@Qaspard Delanuit
Non, l’image de la dissuasion nucléaire est parfaitement parlant : la dissuasion passe par une menace suffisamment explicite pour que celui qui serait tenter de franchir certaines limites en soient dissuadées.
Il en de même par exemple avec la légitime défense : la légitime défense implique l’idée qu’il soit possible de tuer celui qui cherche à attenter à votre vie : il faut que cette possibilité soit réelle pour que la menace soit efficace. Il en est ainsi de beaucoup de relations humaines dont les limites découlent de rapport de force : sans eux nous serions sous la domination des pervers.
Je citais récemment Jünger qui déclare "On veut nous faire croire que l’inviolabilité du domicile est garanti par la constitution, il n’en est rien, ce qui la garanti, c’est le père de famille sur le seuil de sa porte, ses fils à ces côtés, la cognée à la main".

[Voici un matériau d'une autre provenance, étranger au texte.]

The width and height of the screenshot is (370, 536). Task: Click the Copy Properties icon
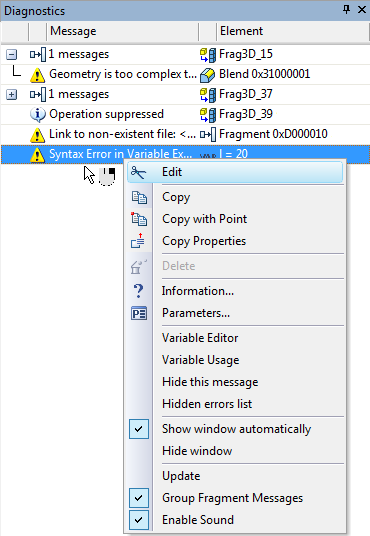coord(138,241)
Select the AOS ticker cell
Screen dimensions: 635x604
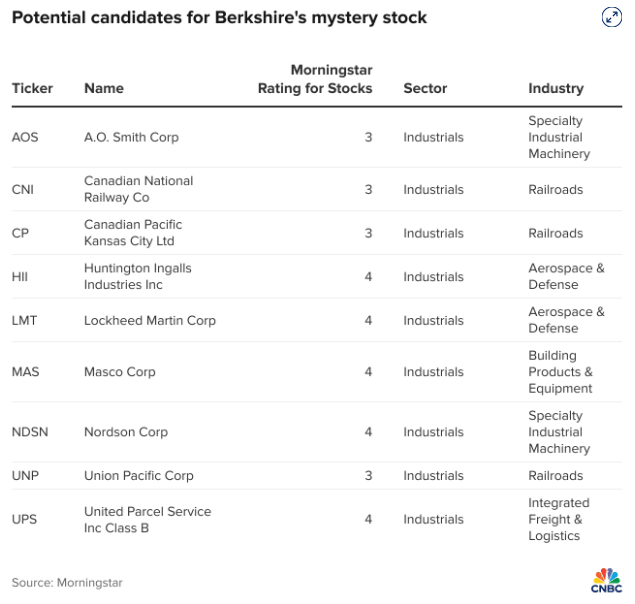click(x=25, y=137)
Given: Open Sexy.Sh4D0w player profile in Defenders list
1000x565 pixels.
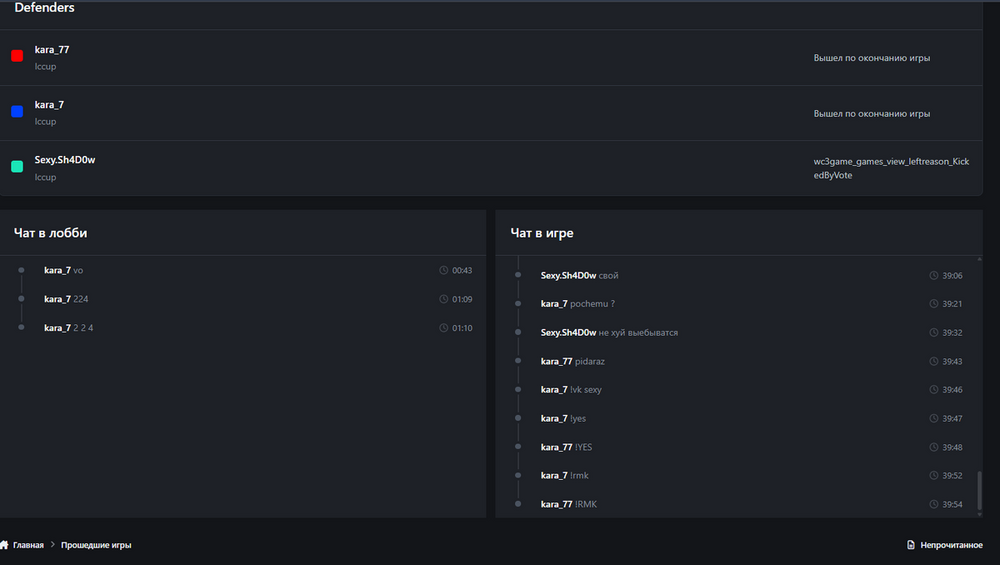Looking at the screenshot, I should click(x=64, y=160).

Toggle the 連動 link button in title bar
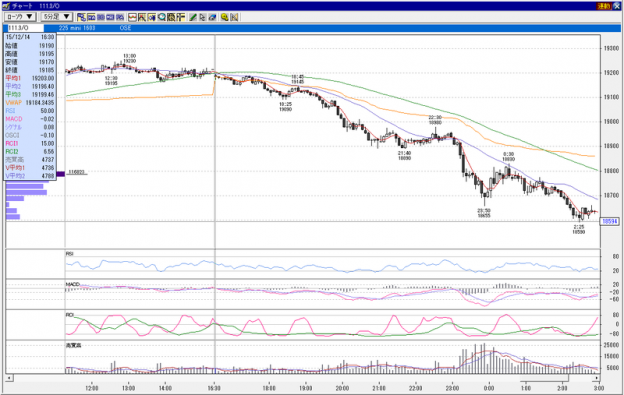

Cela ne veut pas dire qu’il faille découper les gens à la hache, mais que ceux qui voudraient passer outre le respect du domicile doivent s’attendre à une riposte.- réellement -.
En ce qui concerne les châtiments prescris par Dieu, Huddud, il faut comprendre plusieurs choses :
- que leurs valeurs est dissuasives : le vol et l’adultère étant nuisible au corps social, il faut bien engrammer dans la conscience des gens l’impossibilité de les pratiquer : "Et si ta main t’entraîne au péché, coupe-la."(évangile) " moi je vous dis que celui qui convoite la femme de son voisin à déjà commis l’adultère".(évangile) La menace de la sanction nous éloigne de la faute encore faut-il que la menace soit réelle.
- les huddud, sont décidés par les juges mais ne peuvent être appliqués que par le gouverneur, c’est à dire celui qui représente l’autorité.
ce qui veut dire d’une part que les huddud doivent être le fruit de la procédure judiciaire : il est hors de question de se faire justice soit même ou de procéder au lynchage. Ils ne peuvent être prononcés que par des juges reconnus par leur sagesses et appliqué par la force publique.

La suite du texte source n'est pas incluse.